Saved entries
<<<<
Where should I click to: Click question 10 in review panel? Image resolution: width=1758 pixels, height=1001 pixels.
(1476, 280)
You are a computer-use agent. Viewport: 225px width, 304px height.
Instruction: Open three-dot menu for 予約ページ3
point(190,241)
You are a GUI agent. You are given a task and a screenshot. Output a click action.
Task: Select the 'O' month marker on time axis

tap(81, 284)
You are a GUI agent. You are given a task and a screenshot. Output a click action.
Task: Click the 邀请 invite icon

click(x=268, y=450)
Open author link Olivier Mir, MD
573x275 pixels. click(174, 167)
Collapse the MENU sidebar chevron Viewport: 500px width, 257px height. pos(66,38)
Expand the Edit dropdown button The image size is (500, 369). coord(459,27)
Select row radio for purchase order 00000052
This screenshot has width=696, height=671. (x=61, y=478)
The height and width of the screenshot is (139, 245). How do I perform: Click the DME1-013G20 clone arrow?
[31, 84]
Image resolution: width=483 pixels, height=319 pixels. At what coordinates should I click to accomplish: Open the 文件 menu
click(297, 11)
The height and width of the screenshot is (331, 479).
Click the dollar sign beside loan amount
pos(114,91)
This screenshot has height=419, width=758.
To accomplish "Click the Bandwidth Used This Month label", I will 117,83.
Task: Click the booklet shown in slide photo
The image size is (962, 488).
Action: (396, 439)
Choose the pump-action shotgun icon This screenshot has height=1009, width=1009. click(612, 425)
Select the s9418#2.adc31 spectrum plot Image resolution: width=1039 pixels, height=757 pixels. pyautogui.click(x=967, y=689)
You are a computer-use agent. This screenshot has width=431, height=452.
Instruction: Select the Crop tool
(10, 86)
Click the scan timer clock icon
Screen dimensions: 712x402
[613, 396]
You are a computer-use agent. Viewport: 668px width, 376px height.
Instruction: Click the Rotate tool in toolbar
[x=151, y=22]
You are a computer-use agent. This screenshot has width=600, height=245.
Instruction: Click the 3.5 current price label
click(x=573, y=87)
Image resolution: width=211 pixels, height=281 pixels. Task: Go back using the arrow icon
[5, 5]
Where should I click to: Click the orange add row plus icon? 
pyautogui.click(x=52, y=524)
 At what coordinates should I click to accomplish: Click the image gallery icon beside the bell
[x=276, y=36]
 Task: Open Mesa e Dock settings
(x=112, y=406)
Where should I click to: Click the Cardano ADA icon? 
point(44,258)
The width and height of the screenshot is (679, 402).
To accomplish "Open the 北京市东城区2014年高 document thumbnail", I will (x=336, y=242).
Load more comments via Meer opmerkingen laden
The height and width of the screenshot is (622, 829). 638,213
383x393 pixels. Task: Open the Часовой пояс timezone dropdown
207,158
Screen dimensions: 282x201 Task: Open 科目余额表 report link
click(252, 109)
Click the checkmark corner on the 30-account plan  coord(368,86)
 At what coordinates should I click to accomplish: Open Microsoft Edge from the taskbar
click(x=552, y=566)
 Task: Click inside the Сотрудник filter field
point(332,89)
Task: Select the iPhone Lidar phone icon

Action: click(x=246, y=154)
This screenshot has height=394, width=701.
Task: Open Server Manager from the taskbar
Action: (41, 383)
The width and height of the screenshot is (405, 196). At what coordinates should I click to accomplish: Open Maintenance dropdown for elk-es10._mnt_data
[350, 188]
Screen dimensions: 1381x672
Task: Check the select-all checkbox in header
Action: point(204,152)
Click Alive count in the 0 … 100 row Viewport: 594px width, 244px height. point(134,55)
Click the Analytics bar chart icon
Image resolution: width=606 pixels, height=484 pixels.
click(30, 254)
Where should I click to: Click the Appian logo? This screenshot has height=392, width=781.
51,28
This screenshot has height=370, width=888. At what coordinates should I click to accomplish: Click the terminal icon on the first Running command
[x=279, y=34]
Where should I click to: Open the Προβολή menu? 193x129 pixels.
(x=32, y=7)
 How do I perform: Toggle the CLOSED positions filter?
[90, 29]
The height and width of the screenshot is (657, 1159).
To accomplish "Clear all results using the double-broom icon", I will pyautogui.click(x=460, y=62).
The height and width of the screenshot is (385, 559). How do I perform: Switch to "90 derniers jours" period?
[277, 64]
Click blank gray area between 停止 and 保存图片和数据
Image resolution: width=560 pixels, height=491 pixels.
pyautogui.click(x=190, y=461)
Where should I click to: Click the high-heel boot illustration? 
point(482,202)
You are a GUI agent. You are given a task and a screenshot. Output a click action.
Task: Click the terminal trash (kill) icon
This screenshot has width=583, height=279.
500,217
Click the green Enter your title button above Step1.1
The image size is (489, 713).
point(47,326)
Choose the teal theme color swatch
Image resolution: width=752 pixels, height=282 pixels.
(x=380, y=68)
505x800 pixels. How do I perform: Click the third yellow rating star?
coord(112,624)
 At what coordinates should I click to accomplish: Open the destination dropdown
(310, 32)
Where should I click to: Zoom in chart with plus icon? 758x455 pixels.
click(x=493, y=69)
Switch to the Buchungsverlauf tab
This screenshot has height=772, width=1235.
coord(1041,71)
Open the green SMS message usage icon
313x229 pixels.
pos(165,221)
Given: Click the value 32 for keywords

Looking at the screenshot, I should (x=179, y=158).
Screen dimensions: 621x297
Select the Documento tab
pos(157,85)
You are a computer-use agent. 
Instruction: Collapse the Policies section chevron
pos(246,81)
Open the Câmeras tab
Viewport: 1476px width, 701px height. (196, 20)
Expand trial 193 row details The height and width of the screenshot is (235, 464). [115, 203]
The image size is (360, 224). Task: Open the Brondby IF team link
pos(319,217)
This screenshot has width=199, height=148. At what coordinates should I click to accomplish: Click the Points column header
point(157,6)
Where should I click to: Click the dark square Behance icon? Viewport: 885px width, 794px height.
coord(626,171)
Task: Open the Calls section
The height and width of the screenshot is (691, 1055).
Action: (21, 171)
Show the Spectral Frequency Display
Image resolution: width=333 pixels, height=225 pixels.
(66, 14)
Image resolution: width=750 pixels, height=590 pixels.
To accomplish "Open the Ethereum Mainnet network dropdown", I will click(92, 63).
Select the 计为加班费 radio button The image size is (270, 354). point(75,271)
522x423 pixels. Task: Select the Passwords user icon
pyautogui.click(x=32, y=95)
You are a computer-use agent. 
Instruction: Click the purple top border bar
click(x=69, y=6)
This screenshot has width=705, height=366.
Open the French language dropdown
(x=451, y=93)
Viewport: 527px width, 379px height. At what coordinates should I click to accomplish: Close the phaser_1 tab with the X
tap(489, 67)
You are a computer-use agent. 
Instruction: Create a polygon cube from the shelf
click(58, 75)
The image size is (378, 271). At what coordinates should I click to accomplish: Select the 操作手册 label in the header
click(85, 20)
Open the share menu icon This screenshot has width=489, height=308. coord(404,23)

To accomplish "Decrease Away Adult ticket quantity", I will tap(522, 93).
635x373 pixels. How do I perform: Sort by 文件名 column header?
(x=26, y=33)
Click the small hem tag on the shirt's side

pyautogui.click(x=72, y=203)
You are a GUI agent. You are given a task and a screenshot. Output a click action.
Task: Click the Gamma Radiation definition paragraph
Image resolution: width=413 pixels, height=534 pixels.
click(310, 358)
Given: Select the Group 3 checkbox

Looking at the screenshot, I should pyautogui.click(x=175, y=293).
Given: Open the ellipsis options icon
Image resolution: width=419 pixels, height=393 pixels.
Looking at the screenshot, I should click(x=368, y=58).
>>>>
_Your assignment_: Set down again, word for word, the stretch of records from the line with "Load more comments via Meer opmerkingen laden" to the line with "The height and width of the screenshot is (657, 1159).", both of those lines included.

_Task solution_:
Load more comments via Meer opmerkingen laden
The height and width of the screenshot is (622, 829). 638,213
383x393 pixels. Task: Open the Часовой пояс timezone dropdown
207,158
Screen dimensions: 282x201 Task: Open 科目余额表 report link
click(252, 109)
Click the checkmark corner on the 30-account plan  coord(368,86)
 At what coordinates should I click to accomplish: Open Microsoft Edge from the taskbar
click(x=552, y=566)
 Task: Click inside the Сотрудник filter field
point(332,89)
Task: Select the iPhone Lidar phone icon

Action: click(x=246, y=154)
This screenshot has height=394, width=701.
Task: Open Server Manager from the taskbar
Action: (41, 383)
The width and height of the screenshot is (405, 196). At what coordinates should I click to accomplish: Open Maintenance dropdown for elk-es10._mnt_data
[350, 188]
Screen dimensions: 1381x672
Task: Check the select-all checkbox in header
Action: point(204,152)
Click Alive count in the 0 … 100 row Viewport: 594px width, 244px height. point(134,55)
Click the Analytics bar chart icon
Image resolution: width=606 pixels, height=484 pixels.
click(30, 254)
Where should I click to: Click the Appian logo? This screenshot has height=392, width=781.
51,28
This screenshot has height=370, width=888. At what coordinates should I click to accomplish: Click the terminal icon on the first Running command
[x=279, y=34]
Where should I click to: Open the Προβολή menu? 193x129 pixels.
(x=32, y=7)
 How do I perform: Toggle the CLOSED positions filter?
[90, 29]
The height and width of the screenshot is (657, 1159).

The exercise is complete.